Conversas profundas nunca foram possíveis com Ela. Mas, mesmo assim, Ele mantém um diálogo -não se sabe se diálogo com Ela ou consigo mesmo. Parece que Ela o inspira, de algum modo. E, de algum modo, partindo dessa suposição, de reatividade e inspiração, pode-se inferir que isso já é o bastante para se estabelecer um diálogo. É ação e reação. Mas, como é possível uma reação de quem não fora tocado? Isso ainda é um mistério. É uma estranha comunicação, às suas maneiras. De alguma forma Ele é tocado. Em seguida, sua imaginação faz o resto. Mas uma dúvida insiste em permanecer: Ele fantasia ou vive infinitos instantes? Também não se sabe mas, sabendo que instante é algo inexplicável, intangível e divino (pois dá-se a Deus tudo o que não se pode explicar e/ou tocar), tendo a crer que Ele vive a colher pistas fantasiosas pelo vão (o que seria o "infinito instante": nada mais que um vão ou um intervalo de tempo, dentro do qual pode-se viver lembranças que propiciam sentimentos intensos de modo a confundir a concepção de tempo -tão relativo tempo- daqueles que já tentaram e dos que continuam tentando descrevê-lo, romantizando-o ou não).
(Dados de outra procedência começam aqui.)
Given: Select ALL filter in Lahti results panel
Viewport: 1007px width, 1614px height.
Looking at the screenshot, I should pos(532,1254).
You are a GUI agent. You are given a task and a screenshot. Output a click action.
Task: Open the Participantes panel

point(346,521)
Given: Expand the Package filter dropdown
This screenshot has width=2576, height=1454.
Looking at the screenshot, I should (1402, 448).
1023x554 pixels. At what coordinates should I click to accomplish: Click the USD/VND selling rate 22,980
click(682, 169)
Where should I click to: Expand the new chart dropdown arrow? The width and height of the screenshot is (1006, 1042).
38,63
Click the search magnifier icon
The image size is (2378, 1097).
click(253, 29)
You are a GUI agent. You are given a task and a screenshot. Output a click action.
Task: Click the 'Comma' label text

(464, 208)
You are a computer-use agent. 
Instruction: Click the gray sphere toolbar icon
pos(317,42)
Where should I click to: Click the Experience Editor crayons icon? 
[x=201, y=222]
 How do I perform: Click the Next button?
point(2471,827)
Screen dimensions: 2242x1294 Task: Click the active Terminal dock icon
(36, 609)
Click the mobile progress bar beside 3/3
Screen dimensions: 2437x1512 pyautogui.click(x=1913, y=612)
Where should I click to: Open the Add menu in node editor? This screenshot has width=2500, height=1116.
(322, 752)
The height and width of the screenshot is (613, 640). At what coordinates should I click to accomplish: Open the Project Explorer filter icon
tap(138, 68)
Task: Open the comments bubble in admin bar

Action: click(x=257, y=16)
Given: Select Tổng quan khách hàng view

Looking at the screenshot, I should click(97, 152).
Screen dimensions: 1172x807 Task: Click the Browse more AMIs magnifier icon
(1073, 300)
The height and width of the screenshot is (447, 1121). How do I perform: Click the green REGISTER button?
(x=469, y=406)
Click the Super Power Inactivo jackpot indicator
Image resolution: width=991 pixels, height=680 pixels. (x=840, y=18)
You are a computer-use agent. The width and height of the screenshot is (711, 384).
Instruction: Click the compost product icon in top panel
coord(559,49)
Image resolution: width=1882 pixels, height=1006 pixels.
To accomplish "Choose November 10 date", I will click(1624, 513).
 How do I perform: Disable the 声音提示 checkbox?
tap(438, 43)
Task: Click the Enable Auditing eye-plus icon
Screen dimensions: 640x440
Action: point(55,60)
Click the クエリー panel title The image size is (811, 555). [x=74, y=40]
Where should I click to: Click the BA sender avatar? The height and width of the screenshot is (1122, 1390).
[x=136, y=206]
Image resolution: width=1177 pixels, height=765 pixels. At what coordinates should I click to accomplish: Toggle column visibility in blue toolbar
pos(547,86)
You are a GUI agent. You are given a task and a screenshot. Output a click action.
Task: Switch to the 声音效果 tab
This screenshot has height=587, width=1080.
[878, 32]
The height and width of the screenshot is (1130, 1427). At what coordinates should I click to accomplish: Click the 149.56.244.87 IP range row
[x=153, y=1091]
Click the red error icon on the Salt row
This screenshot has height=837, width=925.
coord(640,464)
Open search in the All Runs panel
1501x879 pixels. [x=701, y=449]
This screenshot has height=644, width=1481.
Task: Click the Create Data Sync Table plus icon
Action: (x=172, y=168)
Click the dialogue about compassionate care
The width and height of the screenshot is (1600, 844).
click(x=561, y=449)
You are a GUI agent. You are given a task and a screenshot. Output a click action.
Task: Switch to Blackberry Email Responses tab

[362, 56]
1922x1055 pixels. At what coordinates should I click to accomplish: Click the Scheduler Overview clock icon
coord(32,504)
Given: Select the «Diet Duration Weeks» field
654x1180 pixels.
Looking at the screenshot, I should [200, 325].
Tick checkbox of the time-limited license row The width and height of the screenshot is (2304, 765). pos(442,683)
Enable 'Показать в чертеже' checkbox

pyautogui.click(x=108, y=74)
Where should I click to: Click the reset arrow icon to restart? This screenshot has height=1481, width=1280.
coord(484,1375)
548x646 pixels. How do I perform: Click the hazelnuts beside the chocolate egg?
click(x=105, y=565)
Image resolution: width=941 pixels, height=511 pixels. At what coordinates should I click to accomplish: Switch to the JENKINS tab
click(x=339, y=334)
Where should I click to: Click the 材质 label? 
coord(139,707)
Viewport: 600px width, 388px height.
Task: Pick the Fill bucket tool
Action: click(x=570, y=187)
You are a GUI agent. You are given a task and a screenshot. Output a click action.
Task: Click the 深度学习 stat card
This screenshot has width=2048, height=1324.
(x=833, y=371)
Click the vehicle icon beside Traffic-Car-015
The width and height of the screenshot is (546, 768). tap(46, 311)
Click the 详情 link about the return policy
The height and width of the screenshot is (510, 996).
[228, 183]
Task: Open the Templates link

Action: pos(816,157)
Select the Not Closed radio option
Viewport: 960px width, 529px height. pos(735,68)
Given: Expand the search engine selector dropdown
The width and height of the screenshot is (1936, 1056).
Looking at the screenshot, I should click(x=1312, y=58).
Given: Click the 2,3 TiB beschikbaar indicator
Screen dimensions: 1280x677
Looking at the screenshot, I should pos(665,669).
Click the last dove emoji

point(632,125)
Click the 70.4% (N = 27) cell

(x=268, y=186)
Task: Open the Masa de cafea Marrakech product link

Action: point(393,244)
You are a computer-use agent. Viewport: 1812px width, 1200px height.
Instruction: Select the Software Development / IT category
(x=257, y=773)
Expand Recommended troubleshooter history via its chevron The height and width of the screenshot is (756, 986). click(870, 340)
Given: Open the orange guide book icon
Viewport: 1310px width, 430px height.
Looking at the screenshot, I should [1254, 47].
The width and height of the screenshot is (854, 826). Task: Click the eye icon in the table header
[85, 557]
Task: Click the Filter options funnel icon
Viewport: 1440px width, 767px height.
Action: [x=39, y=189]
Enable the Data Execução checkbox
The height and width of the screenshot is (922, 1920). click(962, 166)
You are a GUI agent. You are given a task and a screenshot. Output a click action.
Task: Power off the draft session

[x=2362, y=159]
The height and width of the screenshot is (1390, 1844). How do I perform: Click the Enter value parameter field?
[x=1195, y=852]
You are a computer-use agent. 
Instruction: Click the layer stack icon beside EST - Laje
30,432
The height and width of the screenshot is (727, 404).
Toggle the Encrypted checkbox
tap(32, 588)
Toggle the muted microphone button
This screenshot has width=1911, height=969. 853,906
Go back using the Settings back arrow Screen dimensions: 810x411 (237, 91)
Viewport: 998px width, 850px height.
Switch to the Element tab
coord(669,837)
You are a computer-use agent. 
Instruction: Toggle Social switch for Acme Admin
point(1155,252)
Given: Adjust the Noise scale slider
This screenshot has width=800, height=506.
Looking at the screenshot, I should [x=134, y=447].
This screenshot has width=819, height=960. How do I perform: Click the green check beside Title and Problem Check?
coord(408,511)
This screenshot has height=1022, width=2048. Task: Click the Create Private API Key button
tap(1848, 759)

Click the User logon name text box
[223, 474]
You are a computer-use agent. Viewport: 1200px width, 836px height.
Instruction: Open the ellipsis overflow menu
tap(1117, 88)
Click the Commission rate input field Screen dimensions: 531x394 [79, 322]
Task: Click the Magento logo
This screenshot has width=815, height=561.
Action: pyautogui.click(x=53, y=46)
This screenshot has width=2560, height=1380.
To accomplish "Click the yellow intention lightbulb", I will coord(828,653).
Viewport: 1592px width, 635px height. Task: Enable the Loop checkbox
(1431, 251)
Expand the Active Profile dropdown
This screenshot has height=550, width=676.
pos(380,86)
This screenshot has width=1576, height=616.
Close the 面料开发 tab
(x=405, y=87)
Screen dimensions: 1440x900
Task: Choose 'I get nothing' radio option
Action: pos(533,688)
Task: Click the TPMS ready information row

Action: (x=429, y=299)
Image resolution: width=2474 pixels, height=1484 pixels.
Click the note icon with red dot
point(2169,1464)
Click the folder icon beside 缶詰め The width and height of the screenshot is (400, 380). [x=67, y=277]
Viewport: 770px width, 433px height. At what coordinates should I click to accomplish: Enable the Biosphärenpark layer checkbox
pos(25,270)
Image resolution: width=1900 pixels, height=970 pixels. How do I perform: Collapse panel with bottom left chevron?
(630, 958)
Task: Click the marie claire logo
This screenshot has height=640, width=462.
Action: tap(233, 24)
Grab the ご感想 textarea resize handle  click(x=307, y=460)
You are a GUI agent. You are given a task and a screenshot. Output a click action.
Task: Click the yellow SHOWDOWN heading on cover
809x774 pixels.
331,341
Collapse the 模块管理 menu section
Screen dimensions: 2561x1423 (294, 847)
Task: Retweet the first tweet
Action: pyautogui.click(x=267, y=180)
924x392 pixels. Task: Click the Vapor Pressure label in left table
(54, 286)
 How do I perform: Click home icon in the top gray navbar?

Também tendo a crer que Ele manipula tais pistas para que possa dar vida ao que seria uma conversa. Para que possa criar a sua pseudo realidade. Ele, pelo menos, sente vontade de conversar e não se preocupa em saber sua identidade. Ele só quer conversar. Ele quer dar sentido ao vocábulo "diálogo" porque, até então, este nem se promoveu ao status de palavra.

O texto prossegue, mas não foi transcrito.